Problem set:
1. In the review of the novel Barabbas, why does Barabbas take up a burning brand and start fires in Rome? Answer in one to three sentences.
2. According to the Barabbas review, what does the front of the medallion Barabbas wears say about him?
3. Go on with the review of the novel Barabbas, picking up right after its final sentence.

Text provided:
Given the tremendous difficulty that even we have reconciling our skepticism with our desire for certitude, separated as we are by two thousand years from the Biblical age, imagine how much more difficult it would have been to struggle against belief if you were a contemporary who witnessed the living Christ and encountered evidence of his miracles. Imagine further that you are not just any man, but are actually the criminal who was spared from the cross when the mob was offered the choice of setting Jesus or one of his fellow prisoners free, that the innocent Christ quite literally died for your sins. This is what Par Lagerqvist has done in this beautiful and moving novel. Barabbas is set free but not before seeing the luminescent figure of Christ and hearing him plead that Barabbas be spared and not himself. Barabbas then feels compelled to follow Christ to Golgotha, where he witnesses the Crucifixion and sees the darkness fall as Christ dies. Through the rest of his life, Barabbas's path intersects with the disciples and followers of Christ. Always he resists their belief-how after all can one believe in a Savior who allows himself to be crucified-but looks for some irrefutable proof from them that Jesus was the Messiah. His ambivalence comes to represented on a medallion that he wears. On the front it says that he is property of the Roman State-it is placed on him while he is enslaved in the mines-but he has a Christian acolyte scratch the symbols on the back that show him to be a follower of Christ. Still later he scratches this out. Ultimately, while living in Rome, he hears rumors that the Christians have set the city aflame and, taking up a burning brand, he proceeds to start the fires that he hopes will signal the return of the Messiah. In the final scene, he is crucified along with Peter and the other Christians accused of arson:
When he felt death approaching, that which he had always been so afraid of, he said out loud into the darkness, as though he were speaking to it:
– To thee I deliver up my soul.
And then he gave up the ghost.
These lines concisely capture the human dilemma. The darkness reappears, recall it descended as Christ died, and Barabbas calls out "as if" he were speaking to it. Does his addressing the darkness mean that in the end he believes it is God? Or does the "as if" imply that he dies doubting? And though he delivers his soul, he gives up the ghost-is he in fact imbued with a divine spark which he can surrender to God?

Data lines:
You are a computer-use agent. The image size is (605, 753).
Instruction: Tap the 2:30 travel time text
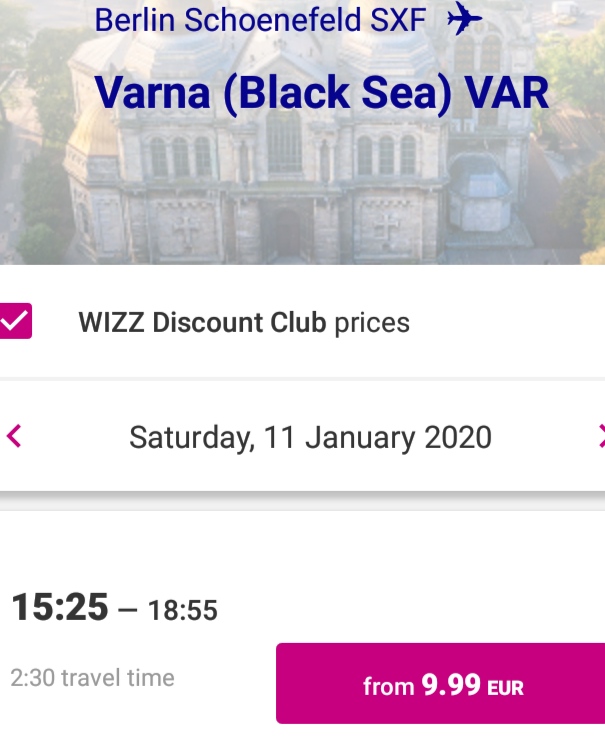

Outputs by task:
1. He has heard rumors that the Christians set the city aflame. He starts fires himself because he hopes they will signal the return of the Messiah.

2. It says that he is property of the Roman State.

3.
I found the following story in one of the sermon's below:
Par Lagerkvist, in his short story, My Father and I, tells of an experience he had as a small boy when he and his father went for a walk one Sunday afternoon. It was a beautiful day when their walk began, but suddenly night came and they were engulfed in darkness. In order to find their way home, they followed the familiar railroad tracks. The boy was filled with great fear at the encroaching darkness, though the father walked calmly along. The boy tried to walk closer to his father. He confesses to his father that the darkness is terrifying him and the father replies:
"'No, my boy, it's not horrible,' he said, taking me by the hand.
'Yes, father, it is.'
'No, my child, you mustn't think that. Not when we know there is a God.'
I felt so lonely, forsaken. It was so strange that only I was afraid, not father, that we didn't think the same. And strange that what he had said didn't help me and stop me from being afraid. Not even what he said about God helped me… We walked in silence, each with his own thoughts. My heart contracted, as though the darkness had got in and was beginning to squeeze it.
Then, as we were rounding a bend, we suddenly heard a mighty roar behind us! We were awakened out of our thoughts and alarmed. Father pulled me down onto the embankment, down into the abyss, held me there. Then the train tore past, a black train. All the lights in the carriages were out, and it was going at frantic speed. What sort of train was it? There wasn't one due now! We gazed at it in terror. The fire blazed in the huge engine… sparks whirled out into the night. It was terrible. The driver stood there in the light of the fire, pale, motionless, his features as though turned to stone. Father didn't recognize him,… the man just stared straight ahead, as though intent only on rushing into the darkness, far into the darkness that had no end.
… I stood there panting, gazing after the furious vision. It was swallowed up by the night. Father took me onto the line; we hurried home. He said, 'Strange, what train was that? And I didn't recognize the driver.' Then we walked on in silence.
My whole body was shaking. It was for me, for my sake. I sensed what it meant: it was the anguish that was to come, the unknown, all that father knew nothing about, that he wouldn't be able to protect me against. That was how this world, this life, would be for me; not like father's where everything was secure and certain. It wasn't a real world, a real life. It just hurdled, blazing, into the darkness ahead." (Par Lagerkvist, "My Father and I," The Marriage Feast, 1954)
This story relates to Barabbas in a couple of illuminating ways. First, there is the use of darkness as a metaphor for the unknown, the abyss. Second, the name "Barabbas" itself means "son of the father"-Christ, of course, referred to himself as the "Son of Man." Though this is a historical novel, Barabbas is the quintessential modern man. Where our fathers (fathers broadly, not yours or mine) were blessed (cursed?) with an unquestioning faith which made sense of their world, we must wrestle with doubt and accompanying confusion. No book better captures this internal struggle than Par Lagerkvist's haunting novel Barabbas.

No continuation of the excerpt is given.